A National Survey of Tenant Protections
Housing is a Fundamental Need
For renters, that need is met by multifamily property owners, and to a lesser extent, public housing authorities that provide rental housing. The relationship between these property owners (landlords) and renters (tenants) — and the obligations they have to each other — impact not just property owners and renters, but also local, state, and national economies, and rental market dynamics overall. Federal, state and local governments have sought to establish standards in landlord tenant relations and practices through a range of laws that provide various tenant protections, balancing the interests of landlords and tenants while maintaining a stable rental housing system.
Surveying Tenant Protections
In this paper, we compiled a list of 18 tenant protection questions and surveyed the state-level landlord-tenant statutes in all 50 states, DC and Guam to determine how these tenant protections are treated under the law across the country. We grouped our research questions into five focus areas covering different parts of the renting experience, including tenant screening, rent payments and security deposits, habitability and retaliation, pre-eviction protections and certain aspects of the eviction process.
Primary Findings
The laws that govern the landlord tenant relationship vary greatly from state to state, creating different levels of tenant protections and a complex legal framework that must be navigated by both landlords and tenants alike. Our findings demonstrate the extensive diversity of state approaches to landlord tenant laws, with some states showing unique, highly nuanced ways of governing their landlord tenant interactions.

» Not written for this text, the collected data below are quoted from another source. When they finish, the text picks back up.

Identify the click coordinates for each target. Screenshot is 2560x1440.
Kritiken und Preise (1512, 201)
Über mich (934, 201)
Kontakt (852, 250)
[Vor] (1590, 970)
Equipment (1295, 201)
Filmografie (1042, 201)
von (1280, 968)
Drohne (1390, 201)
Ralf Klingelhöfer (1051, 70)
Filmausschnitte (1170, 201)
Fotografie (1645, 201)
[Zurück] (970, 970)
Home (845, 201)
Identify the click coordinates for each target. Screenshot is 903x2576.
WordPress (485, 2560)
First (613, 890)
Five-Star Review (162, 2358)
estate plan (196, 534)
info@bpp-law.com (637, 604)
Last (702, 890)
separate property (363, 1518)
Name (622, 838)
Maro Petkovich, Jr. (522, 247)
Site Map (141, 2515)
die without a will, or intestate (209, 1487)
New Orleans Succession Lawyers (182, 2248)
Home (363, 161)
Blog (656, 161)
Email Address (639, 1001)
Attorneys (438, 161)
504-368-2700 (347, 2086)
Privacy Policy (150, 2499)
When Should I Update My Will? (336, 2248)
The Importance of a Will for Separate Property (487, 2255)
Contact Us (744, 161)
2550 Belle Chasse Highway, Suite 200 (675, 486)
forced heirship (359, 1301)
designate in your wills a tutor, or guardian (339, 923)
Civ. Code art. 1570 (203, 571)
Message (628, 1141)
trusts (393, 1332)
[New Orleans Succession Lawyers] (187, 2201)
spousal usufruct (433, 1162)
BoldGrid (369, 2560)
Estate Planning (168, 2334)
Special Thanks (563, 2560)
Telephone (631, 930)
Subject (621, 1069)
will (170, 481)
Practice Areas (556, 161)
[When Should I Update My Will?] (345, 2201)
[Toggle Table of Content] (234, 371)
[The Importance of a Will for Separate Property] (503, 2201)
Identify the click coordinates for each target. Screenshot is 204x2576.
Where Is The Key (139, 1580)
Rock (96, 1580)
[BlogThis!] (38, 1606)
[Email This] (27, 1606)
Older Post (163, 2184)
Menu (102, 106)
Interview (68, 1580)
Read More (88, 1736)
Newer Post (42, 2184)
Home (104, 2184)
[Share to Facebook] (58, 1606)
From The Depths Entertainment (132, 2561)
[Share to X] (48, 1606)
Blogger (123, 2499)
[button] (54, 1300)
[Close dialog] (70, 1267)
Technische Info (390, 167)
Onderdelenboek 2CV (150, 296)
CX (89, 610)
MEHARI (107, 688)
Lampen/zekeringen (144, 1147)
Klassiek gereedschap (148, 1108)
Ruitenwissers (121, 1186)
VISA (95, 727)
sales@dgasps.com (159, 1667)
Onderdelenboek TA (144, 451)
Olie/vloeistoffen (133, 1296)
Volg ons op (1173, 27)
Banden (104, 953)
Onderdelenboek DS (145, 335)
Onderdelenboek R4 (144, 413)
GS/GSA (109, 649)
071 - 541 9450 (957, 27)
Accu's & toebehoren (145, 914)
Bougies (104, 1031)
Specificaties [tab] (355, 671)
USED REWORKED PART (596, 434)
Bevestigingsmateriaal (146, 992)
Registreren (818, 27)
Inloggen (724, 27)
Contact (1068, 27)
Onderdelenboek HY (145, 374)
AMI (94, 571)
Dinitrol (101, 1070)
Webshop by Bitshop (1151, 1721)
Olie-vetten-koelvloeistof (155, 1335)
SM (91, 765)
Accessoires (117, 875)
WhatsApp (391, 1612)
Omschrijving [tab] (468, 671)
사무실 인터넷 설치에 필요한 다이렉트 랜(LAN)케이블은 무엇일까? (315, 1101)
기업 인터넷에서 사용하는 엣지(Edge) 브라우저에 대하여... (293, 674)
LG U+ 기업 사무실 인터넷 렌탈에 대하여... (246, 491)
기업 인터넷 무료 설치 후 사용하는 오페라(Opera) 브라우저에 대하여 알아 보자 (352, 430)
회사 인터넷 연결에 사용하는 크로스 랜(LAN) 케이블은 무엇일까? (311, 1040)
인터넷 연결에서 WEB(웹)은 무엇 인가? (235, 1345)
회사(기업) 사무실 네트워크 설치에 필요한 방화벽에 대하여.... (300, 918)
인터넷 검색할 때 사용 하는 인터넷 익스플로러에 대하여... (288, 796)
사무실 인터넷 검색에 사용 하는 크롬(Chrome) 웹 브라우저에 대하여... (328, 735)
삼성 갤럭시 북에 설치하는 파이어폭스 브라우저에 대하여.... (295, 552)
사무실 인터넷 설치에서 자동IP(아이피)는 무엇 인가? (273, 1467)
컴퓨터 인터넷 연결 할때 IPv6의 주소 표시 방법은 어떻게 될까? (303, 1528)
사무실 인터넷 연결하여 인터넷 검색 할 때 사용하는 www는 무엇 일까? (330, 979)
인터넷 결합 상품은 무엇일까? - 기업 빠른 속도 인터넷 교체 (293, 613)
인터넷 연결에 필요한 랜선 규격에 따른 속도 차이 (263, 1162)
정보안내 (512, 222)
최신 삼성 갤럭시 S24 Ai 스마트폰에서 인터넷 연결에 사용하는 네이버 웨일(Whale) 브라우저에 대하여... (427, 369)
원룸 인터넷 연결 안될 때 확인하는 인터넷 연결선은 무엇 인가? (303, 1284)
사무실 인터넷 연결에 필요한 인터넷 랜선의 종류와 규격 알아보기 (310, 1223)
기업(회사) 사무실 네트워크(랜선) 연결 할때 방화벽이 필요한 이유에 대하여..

We found that some tenant protections were more common across states, such as the 44 states that prohibit landlord retaliation against tenants who exercise their legal rights. Other state-wide protections were rare, such as a tenant's right to counsel during an eviction proceeding, which is granted in three states, or laws that prohibit the landlord's use of certain information when screening tenants, which seven states have.
We intend this survey to be a useful tool for anyone in the industry interested in landlord-tenant relations and landlord-tenant law.